> _Exercise brief_
Copy the records below word for word, from their first line through the line containing "pyautogui.click(x=76, y=8)", including both of those lines.

[Records from a dataset]
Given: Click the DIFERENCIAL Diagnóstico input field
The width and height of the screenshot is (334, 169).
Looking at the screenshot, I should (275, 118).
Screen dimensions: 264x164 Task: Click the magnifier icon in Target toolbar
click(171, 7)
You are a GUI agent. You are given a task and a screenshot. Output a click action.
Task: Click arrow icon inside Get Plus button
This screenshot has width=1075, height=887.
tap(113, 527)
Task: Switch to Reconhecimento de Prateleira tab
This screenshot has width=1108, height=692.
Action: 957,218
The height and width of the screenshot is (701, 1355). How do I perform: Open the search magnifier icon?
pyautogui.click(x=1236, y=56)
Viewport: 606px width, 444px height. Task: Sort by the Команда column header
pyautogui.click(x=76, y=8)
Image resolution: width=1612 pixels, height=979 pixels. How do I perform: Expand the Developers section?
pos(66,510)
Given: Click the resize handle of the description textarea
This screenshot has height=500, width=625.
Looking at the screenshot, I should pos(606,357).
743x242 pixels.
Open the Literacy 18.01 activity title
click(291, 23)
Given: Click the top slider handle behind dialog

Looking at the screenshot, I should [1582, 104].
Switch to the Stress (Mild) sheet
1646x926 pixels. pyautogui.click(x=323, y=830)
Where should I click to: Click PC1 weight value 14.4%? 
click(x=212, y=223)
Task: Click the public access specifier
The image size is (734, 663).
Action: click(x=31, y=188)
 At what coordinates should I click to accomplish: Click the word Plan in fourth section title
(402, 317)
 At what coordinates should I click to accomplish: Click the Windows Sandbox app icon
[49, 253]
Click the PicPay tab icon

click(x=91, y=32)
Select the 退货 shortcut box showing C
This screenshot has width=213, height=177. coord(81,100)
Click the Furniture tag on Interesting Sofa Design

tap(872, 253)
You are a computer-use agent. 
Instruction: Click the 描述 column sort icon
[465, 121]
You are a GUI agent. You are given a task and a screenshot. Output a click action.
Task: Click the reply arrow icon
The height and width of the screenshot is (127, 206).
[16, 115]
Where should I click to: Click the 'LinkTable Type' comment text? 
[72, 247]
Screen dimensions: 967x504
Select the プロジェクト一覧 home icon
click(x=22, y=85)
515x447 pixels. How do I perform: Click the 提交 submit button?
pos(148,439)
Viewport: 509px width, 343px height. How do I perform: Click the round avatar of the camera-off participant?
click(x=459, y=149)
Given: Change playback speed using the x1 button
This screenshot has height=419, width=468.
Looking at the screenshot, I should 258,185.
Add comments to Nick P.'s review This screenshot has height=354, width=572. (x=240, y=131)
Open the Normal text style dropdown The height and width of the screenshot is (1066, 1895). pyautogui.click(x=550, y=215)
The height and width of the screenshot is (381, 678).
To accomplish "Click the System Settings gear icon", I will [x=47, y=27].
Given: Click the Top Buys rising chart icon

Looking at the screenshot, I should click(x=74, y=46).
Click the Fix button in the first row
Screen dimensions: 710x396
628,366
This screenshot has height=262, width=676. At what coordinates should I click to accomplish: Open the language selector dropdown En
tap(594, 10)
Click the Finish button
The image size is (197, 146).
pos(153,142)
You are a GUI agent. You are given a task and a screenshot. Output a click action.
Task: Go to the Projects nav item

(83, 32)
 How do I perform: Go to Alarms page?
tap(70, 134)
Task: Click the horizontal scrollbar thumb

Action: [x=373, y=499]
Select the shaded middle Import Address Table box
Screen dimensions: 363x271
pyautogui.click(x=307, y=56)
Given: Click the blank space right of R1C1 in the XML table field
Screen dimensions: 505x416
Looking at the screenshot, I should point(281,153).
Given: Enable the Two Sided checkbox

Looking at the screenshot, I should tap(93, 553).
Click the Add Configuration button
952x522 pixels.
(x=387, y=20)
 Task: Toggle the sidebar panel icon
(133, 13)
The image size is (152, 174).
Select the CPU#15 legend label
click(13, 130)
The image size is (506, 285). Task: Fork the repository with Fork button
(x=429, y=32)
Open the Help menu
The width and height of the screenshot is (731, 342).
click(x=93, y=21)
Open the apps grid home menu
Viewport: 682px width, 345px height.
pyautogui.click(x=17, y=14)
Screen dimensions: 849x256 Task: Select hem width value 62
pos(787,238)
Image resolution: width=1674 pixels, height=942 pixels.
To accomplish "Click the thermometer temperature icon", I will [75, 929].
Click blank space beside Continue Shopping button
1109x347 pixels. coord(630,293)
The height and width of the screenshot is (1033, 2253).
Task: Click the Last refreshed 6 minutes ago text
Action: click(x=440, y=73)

> _Answer to the task_
Given: Click the DIFERENCIAL Diagnóstico input field
The width and height of the screenshot is (334, 169).
Looking at the screenshot, I should (275, 118).
Screen dimensions: 264x164 Task: Click the magnifier icon in Target toolbar
click(171, 7)
You are a GUI agent. You are given a task and a screenshot. Output a click action.
Task: Click arrow icon inside Get Plus button
This screenshot has width=1075, height=887.
tap(113, 527)
Task: Switch to Reconhecimento de Prateleira tab
This screenshot has width=1108, height=692.
Action: 957,218
The height and width of the screenshot is (701, 1355). How do I perform: Open the search magnifier icon?
pyautogui.click(x=1236, y=56)
Viewport: 606px width, 444px height. Task: Sort by the Команда column header
pyautogui.click(x=76, y=8)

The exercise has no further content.